Y el verdadero precio incierto...
pues al comienzo el don fue simple,
una cierta alegría y sostén

¡No obstante al final del día
la necesidad continuaba al mismo precio!

los secretos frutos del corazón
bien pueden diferenciar a un hombre de otro.

IV

¡Yo, por medio de esta acción, doy gracias a Dylan Thomas!
por el aliento de su palabra;

por los monumentos que erigió,
esculpidos libremente en granito galés:

piedras de amor, carencia y sacrificio,
erguidos firmemente contra la opresión del Atlántico-
el deterioro del viento y la humedad...
Por medio de esta acción, alabo sus labios,
azul azabache y bronquiales,

Ofrendando, ofrendando
una libación de amor
un credo de compasión.

¡Que retumbe la banda!
Has que todos los valles se estremezcan
con un jubiloso himno galés
Oh, déjanos hablar abiertamente;

puesto que el espíritu del poeta
se mueve entre nosotros
¡Plenamente nos conmueve!

V

Mira las señales en el corazón de Dylan
las cicatrices de amor, pena y pasión;
de días inmemoriales;
de anhelo, juventud y gracia.

El corazón se agranda; ya no es
abarcado por su cuerpo.

Aún en su plenitud,
pueden percibirse las voces
de la poesía: de la gente,
riendo, llorando, cantando,
suspirando

VI

En Laugherne dobla una campana:
un lamento de gaviota se desliza
a través del mar batiente, donde
ondulan botes marinos y gorras blancas.

Sendero abajo, en un instante de quietud
la mirada atónita del peregrino recorre su camino:

abre la puerta, desciende
rumbo al cobertizo y a la casa,
hacia la puerta, hacia la ventana,

y en un instante sublime deja
que el poeta lo arrebate

goza del sagrado encuentro entre
los vivos y los muertos...

VII

¡Oh belleza que palideces
ante la ráfaga de la fortuna!
¿Qué queda del soñador?

¿Qué queda de su abrigo harapiento;
del pueril encanto, de los
encantamientos délficos?

¿Qué permanece de la alquimia;
el híbrido, el artificio, las artes secretas?
¿Las líneas de la canción atravesando el océano y la tierra?

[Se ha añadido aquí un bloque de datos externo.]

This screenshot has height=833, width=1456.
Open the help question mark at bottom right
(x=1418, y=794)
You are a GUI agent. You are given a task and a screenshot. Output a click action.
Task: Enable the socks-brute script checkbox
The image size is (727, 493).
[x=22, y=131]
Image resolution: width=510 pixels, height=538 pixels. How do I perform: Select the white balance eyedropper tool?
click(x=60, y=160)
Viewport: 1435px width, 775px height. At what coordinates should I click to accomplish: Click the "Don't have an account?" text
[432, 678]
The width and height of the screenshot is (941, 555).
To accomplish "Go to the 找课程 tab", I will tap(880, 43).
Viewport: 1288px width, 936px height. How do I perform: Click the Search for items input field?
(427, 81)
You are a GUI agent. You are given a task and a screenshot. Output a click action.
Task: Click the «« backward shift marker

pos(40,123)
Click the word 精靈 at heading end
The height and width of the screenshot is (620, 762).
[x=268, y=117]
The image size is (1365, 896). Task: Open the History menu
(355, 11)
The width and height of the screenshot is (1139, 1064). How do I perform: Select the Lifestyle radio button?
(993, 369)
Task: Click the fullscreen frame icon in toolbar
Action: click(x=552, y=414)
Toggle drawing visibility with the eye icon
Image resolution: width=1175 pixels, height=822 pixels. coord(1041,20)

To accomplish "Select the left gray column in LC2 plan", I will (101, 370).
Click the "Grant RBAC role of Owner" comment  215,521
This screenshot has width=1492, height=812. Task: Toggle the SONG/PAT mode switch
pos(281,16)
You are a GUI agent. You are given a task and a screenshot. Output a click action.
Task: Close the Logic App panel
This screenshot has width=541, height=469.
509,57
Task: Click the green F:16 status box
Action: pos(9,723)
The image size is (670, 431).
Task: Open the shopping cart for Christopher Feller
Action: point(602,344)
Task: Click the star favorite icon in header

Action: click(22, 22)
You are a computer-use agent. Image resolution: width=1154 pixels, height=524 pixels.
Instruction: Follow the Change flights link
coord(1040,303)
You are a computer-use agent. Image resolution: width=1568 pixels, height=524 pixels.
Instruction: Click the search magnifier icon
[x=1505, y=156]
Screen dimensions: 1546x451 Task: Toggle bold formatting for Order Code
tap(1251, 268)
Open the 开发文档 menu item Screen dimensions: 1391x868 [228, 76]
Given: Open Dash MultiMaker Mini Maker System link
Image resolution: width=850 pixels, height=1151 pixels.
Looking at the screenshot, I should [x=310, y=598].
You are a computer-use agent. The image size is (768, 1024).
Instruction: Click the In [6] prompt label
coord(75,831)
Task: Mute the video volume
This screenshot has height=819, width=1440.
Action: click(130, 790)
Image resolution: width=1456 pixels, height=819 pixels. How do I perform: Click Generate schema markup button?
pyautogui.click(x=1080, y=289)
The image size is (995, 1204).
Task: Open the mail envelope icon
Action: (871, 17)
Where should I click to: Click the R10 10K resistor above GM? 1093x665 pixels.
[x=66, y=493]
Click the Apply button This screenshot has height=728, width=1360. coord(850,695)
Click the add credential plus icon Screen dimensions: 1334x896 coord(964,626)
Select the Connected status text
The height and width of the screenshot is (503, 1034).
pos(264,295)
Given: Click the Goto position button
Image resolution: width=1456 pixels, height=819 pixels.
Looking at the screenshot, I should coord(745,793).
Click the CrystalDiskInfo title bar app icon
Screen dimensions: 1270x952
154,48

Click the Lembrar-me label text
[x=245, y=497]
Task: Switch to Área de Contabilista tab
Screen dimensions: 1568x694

Qué queda del “Dylan’s Walk”;
de su peregrinaje de la palabra,
y los renovados gongs matinales;

La canción reinstaurada
del cielo y la tierra
y las brillantes luces danzantes...

Qué queda, qué queda...

Has repicar la campana alta y clara.
 

Traducción de Carlos Bedoya

Ron Riddell nació en Auckland, Nueva Zelanda. Es poeta, pintor y percusionista. Actualmente dirige una librería especializada en poesía internacional que organiza recitales de poesía en Auckland. Su obra poética incluye once libros, entre ellos, Michelangelos Dreams y Breathing Space. Participó en el Festival de Poesía de Tokyo, en el año 2000.